Our first planned stop was the ruins from the original Panama City. After going in a circle in the city twice, we gave up and headed towards our next destination, Casco Viejo. I was able to find the area and we drove up and down the cobblestone streets. We did not find the “gold church” somewhere in the area but we got a good sense of the place with a lot of locals and little stores and a combination of beautifully restored buildings and totally trashed buildings. Eric and Scott did not want to get out of the car so we continued on our journey.
Next we headed to the Amador Causeway, which we had been to the week before and I was confident I could find our way back. This is a road that connects three small islands in the bay. The road was built using dirt/rocks dug out of the channel for the Panama Canal. We drove out there and had a very nice jumbo shrimp lunch in an outdoor restaurant. Everyone loved their shrimp, but then we decided to top off with an ice cream cone from the ice cream parlor next door.

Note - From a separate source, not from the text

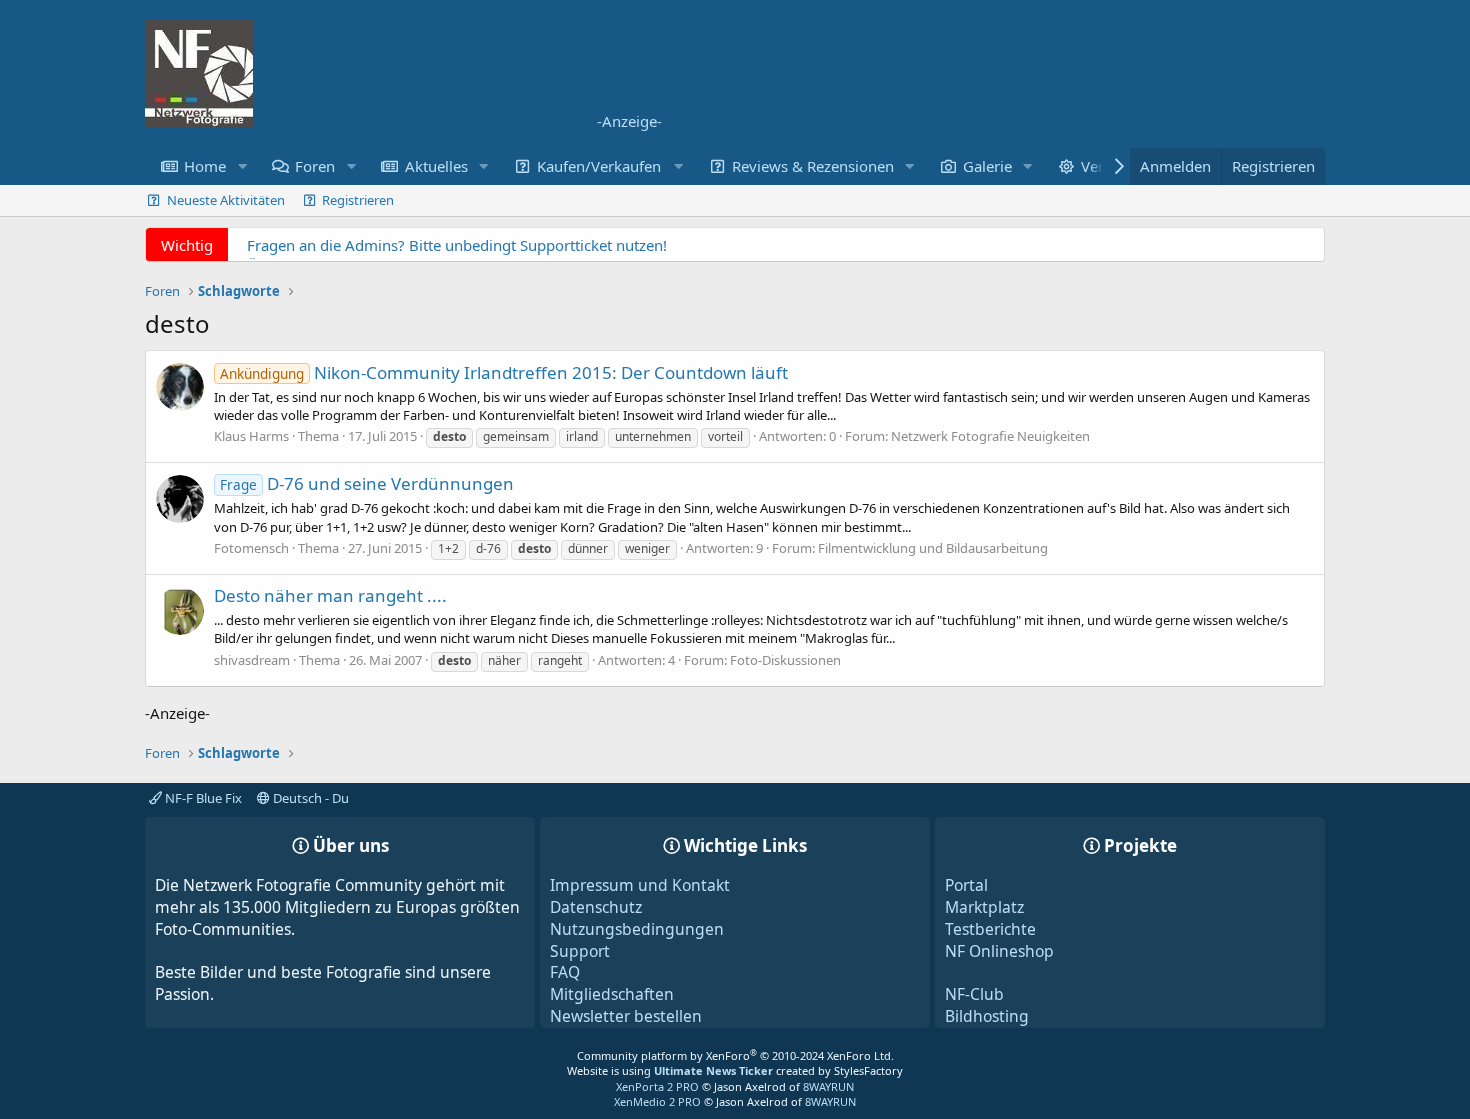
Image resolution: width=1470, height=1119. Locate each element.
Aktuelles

Next we wanted to try to find the jungle. It looked simple on the map because there was only one main road the direction we were headed. We found the road and realized we were going past the Miraflores Locks that we visited last weekend. Suddenly we hit a toll, ugh. $0.90, ok we could afford that twice. A few more miles we hit another toll of $1.50. We hoped that was it. We enjoyed looking at the countryside and the rural ramshackle houses where most Panamanians lived and seeing what we considered the “real Panama.” People lived in very small cinderblock homes, some painted very colorfully, packed together. Everyone’s laundry was hung out to dry. There was no landscaping that we noticed. Then we came to another toll booth. $5.50 each way!!! We asked if we knew of a specific destination we were going and when we all answered “no” we turned around so as to not pay the toll.

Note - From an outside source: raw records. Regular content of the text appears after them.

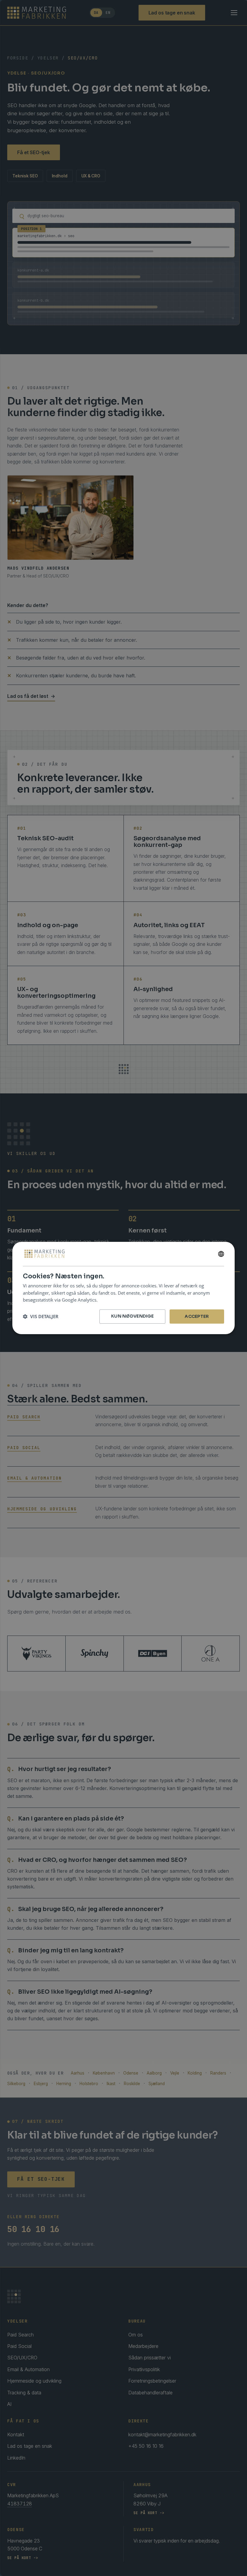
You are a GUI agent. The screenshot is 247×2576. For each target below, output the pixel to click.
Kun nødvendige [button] (132, 1316)
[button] (40, 1316)
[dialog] (123, 1288)
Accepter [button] (197, 1316)
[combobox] (221, 1254)
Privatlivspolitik (115, 1300)
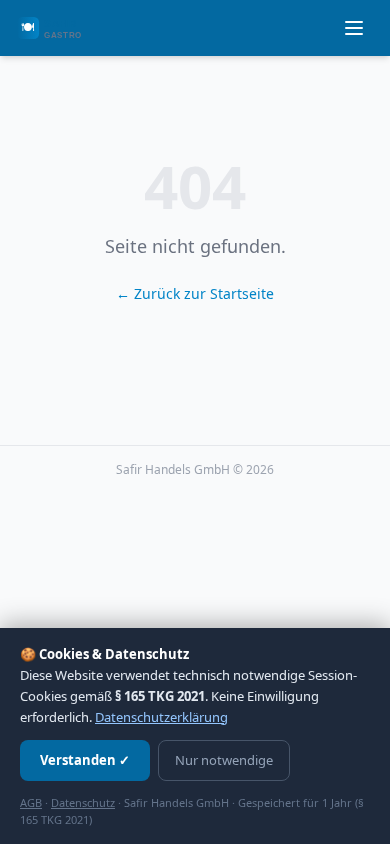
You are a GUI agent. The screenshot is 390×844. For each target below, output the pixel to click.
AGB (31, 802)
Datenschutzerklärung (161, 717)
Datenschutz (83, 802)
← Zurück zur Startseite (195, 293)
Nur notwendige (224, 760)
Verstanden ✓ (85, 760)
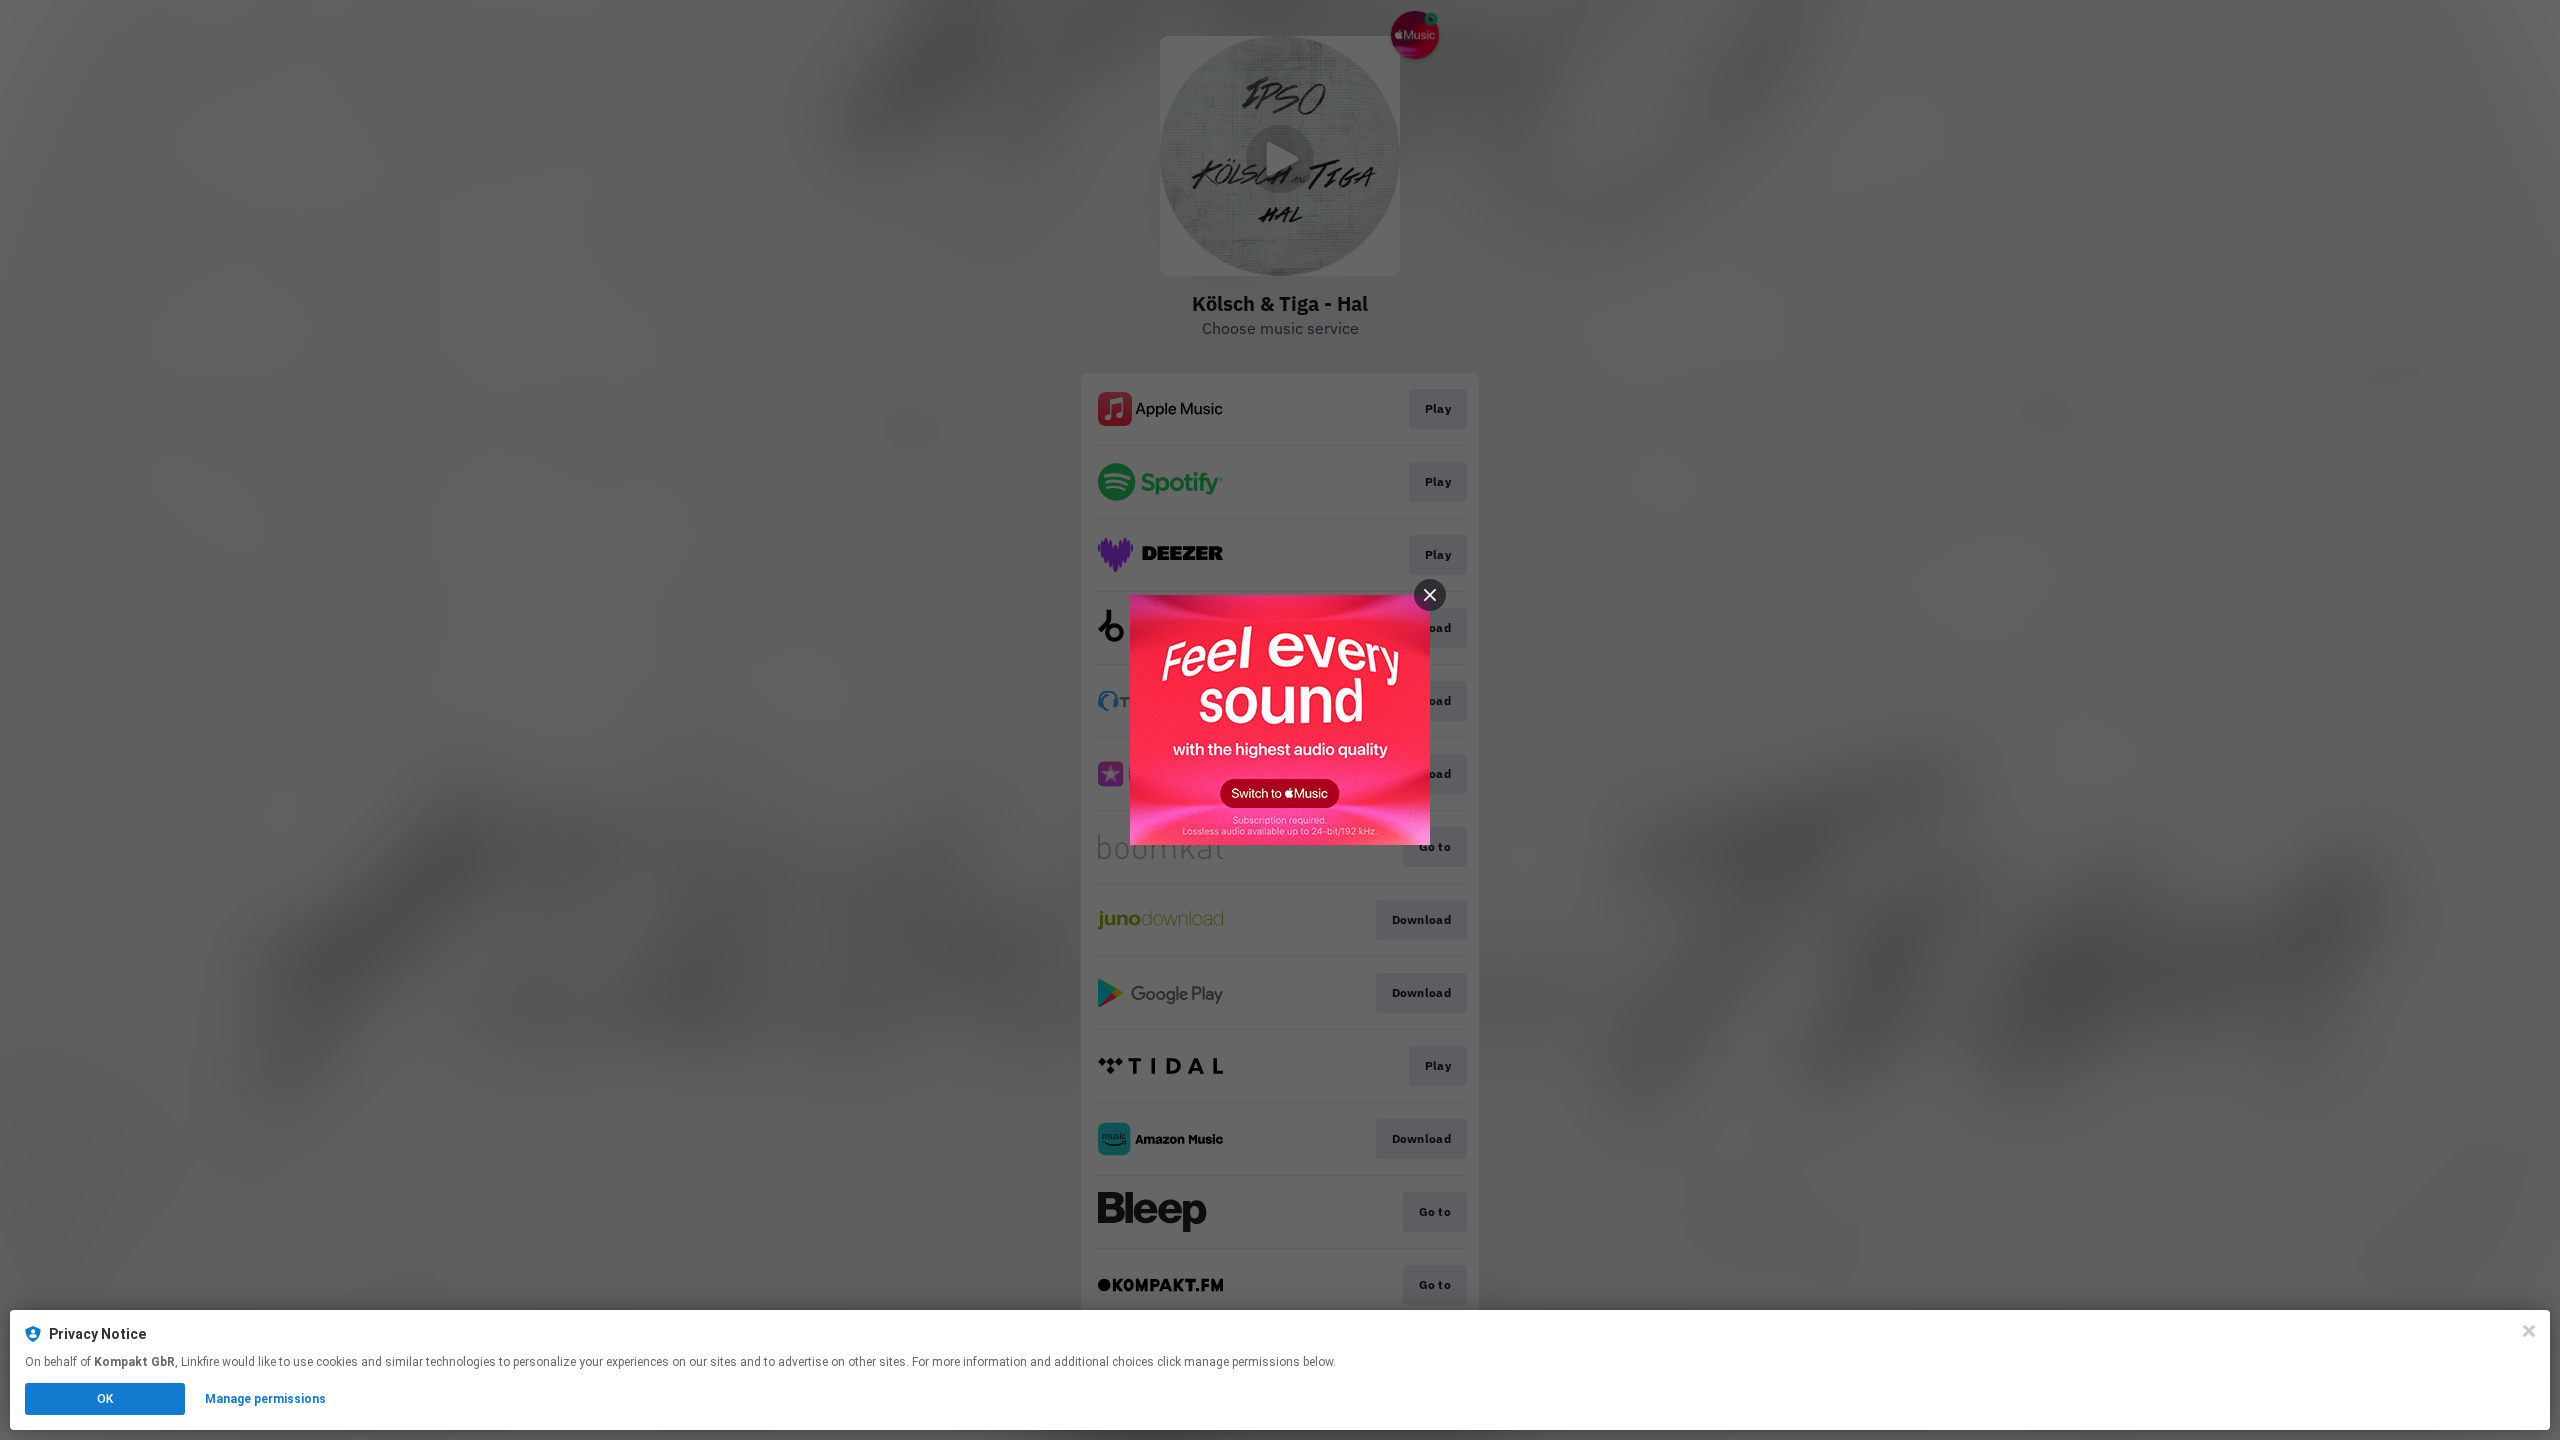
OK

We made our way back and then headed over the beautiful Americana Bridge. This bridge crossed over the Pacific entrance/exit to the Panama canal. We stopped to take pictures and saw a huge cargo ship cross under the bridge. We drove further to look at the countryside over on this side of the bridge. One of the major forms of transportation for the locals is city buses. There are lots of them and they are always packed with people especially at rush hour. The buses are painted very colorfully and uniquely by a local artist and each has its own name. (I will have to photograph some and post them in a future blog.) On this road, we noticed a lot of the buses dropping off and picking up people. We guessed they probably worked in Panama City and took buses to and from home.

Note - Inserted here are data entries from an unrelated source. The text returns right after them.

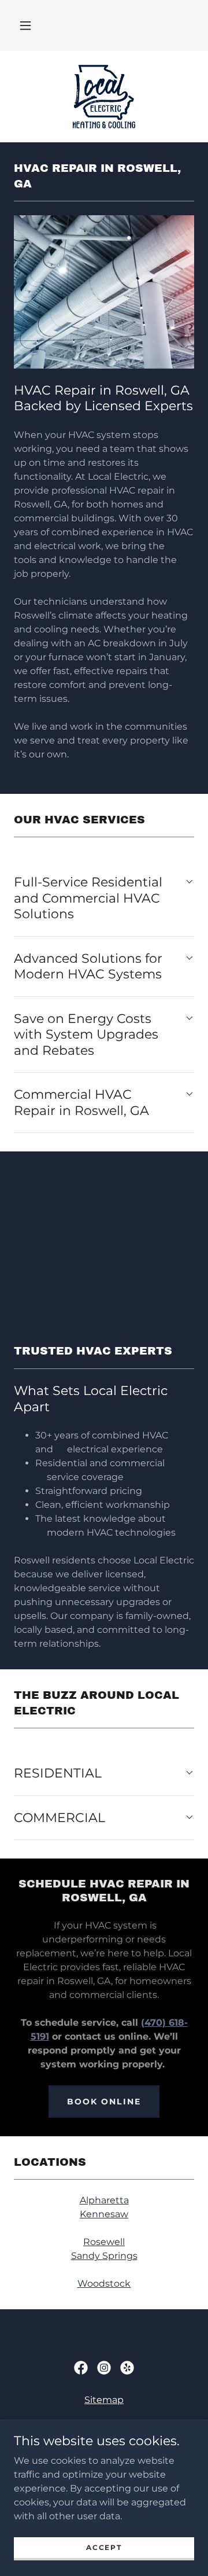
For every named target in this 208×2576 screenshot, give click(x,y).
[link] (104, 96)
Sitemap (104, 2399)
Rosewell (104, 2241)
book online (103, 2101)
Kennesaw (104, 2214)
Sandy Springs (104, 2255)
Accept (103, 2547)
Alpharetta (104, 2200)
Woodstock (104, 2283)
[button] (25, 25)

We turned around and headed back to Panama City. We drove by some of the fancy new condos, including the new Trump tower. It is amazing how many new condo skyscrapers are being built. It seems like Every fifth building is new under construction. I felt a renewed confidence that I could the city ruins, so we headed that direction and found them rather quickly. I felt redeemed. The ruins were amongst gravel rocks and neither Eric or Scott had the energy to transfer back out of the car and tackle the gravel. So we returned back to the hotel for a quick break then out to dinner. We drove since we had a car and found another Italian restaurant where we ordered our own pizzas and watched the Panama vs US soccer (futbol) on TV. Panama won, which was probably a good things since we were sitting amongst Panamanians and we stood out as foreigners.
It was a nice day being able to get out and drive around unrestricted and see new parts of Panama.